Ruffini. Cielo santo. No hace tanto que acordabas con tu hijo días especiales, así, entre semana, como quien no quiere las cosa, como nos contaba anteayer Domi del Postigo en una deliciosa columna en estas mismas páginas. Unos churros en el centro, un paseo sin rumbo fijo al final de la tarde, un helado de Mira. Lo seguimos haciendo, claro, aunque algo ha cambiado: por aquel entonces, tu vástago estaba convencido de que no había duda escolar que papá no pudiese resolver; pero un día llega de clase y pone la regla de Ruffini sobre la mesa. Álgebra. Glups. Este hecho, en apariencia intrascendente, es el hito que decreta el final de la infalibilidad paterna: la irrupción de un matemático italiano en el hogar. No es que fuese el primer síntoma, hubo señales previas que apuntaban a este desenlace. La más visible fue el espesamiento del vello que crecía bajo su nariz, cuestión previsible desde que las marcas de lápiz en el marco de la puerta rebasaron una cota determinada. La más significativa, que aquel niño que hasta hace poco pululaba por el salón en las horas muertas prefiere ahora pasarlas en su cuarto. No, papá, prefiero estar aquí.
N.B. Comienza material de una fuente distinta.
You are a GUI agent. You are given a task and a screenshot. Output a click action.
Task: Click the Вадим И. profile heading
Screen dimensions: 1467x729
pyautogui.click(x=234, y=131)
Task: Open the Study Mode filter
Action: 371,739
Con toda probabilidad, pronto vienen curvas. Pero a veces, cuando caminamos juntos por la calle, le miro de soslayo sin que se dé cuenta: veo al noble y despreocupado hombretón que va a mi lado, que me supera en altura, y siento un orgullo incontenible. Apenas ayer agarraba mi mano confiadamente, ahora ya no la necesita. Mientras está sumido en sus pensamientos, el sol primaveral incide en su rostro, deslumbrándole; gracias a eso, la sonrisa de bobo que su padre está esbozando le pasa desapercibida.